Türkiye-Tokyo arası 6 saatlik saat farkı biraz sersemletse de, otele yerleşir yerleşmez Akasaka mevkiinde yürüyüşe çıkıyoruz. Yürüyüşte dikkatimi ilk çeken yol kenarındaki “100 Yen Shop:) Mantık bizdeki “1 Milyoncu” olsa da, Japonya’ya özgü pek çok obje ve hediyeliği çok ucuz fiyatlara bulmak mümkün. Onun dışında civarda daha çok kafeler ve restoranlar var. Bunların bir kısmı da Türk Restoran/Kebapçıları. Dış görünüşümüz bizi ele veriyor olmalı ki, sokaktaki Türkçe karşılamanın ardından çaya davet ediliyor ve ısrarlara dayanamayıp oturuyoruz. (Çayı reddetmek olmaz tabi.) Yemek yemesek de, etraftaki masalara baktığımızda, Türk yemeklerinin de Japon usulü tabaklarda ve çubuklar (stick) eşliğinde servis edildiğini görüyoruz. Japon restoranları ise, önlerinden geçerken bile rahatsız eden ağır kokusuyla ve camekanında gördüğümüz ve ne olduğunu anlayamadığımız yemekleriyle bizi pek cezbetmiyor.
Yemek yemek gezilerimin en eğlenceli yanı olsa da midemin farklılıklara hassasiyeti nedeniyle Tokyo yemeklerinden büyük beklentilerim yoktu diyebilirim. Hatta en büyük endişem orada aç kalmak ya da midemi bozmak olduğu için gitmeden kuruyemiş, grissini ve çubuk kraker gibi şeylerle valizimi doldurmuştum.

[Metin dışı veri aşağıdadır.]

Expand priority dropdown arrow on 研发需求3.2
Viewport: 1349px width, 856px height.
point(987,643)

Hazırlıklı olduğum için otelin kahvaltı büfesinde de balık çeşitlerinin yer almasını çok yadırgamadım; fakat Japonların ekmek, peynir, zeytin, domates, salatalık (sebze zaten oldukça pahalı) tüketmediğini görmek bir hayli şaşırttı beni. Neyse ki yumurta, kruvasan, yulaf, süt vb. şeylerle gayet doyurucu bir şekilde kahvaltı yapabildim.

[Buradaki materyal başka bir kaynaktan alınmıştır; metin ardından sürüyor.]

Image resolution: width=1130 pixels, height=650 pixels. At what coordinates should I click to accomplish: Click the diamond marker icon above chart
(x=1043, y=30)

Ankara metrosu ile yıllardır yapılan karşılaştırmalardan bilen bilir, Tokyo’nun metro ağı oldukça gelişmiş, resmen dört bir yanı demir ağlarla örülmüş diyebiliriz. Her bir köşesine metro ile ulaşım sağlanabildiği gibi, bir bölgede birden fazla metro istasyonu ve metro hattı görmek de mümkün. Metro kullanmak için gişelerden Pasmo (biniş kartı) almanız ve bir miktar para yüklemeniz gerek. Metro ağı fazla olunca metro kullanımı için sabit bir ücret de belirlenememiş olsa ki, Pasmo’nuzu hem metroya binerken hem de metrodan inerken okutuyorsunuz ve ücretlendirmeniz indiğiniz durağa göre yapılıyor. (ortalama 4-5 TL). Bu arada metro istasyonlarında kablosuz internet bağlantısı ücretsiz :)


Tokyo’da araç trafiğine paralel olarak insan trafiği de tersten akıyor. Metro istasyonlarındaki kalabalıkla başa çıkmak için merdivenlerde ve koridorlarda da oklarla sağ şerit geliş, sol şerit gidiş için ayrılmış durumda. Metro ağı bu kadar gelişmiş olunca, Tokyo halkını metro kullanmaya teşvik etmek ve karayolundaki araç trafiğini önlemek için halka açık otopark alanları oldukça sınırlı tutulmuş. Hatta fark ettik ki kamu kurumlarında hiç otopark yok.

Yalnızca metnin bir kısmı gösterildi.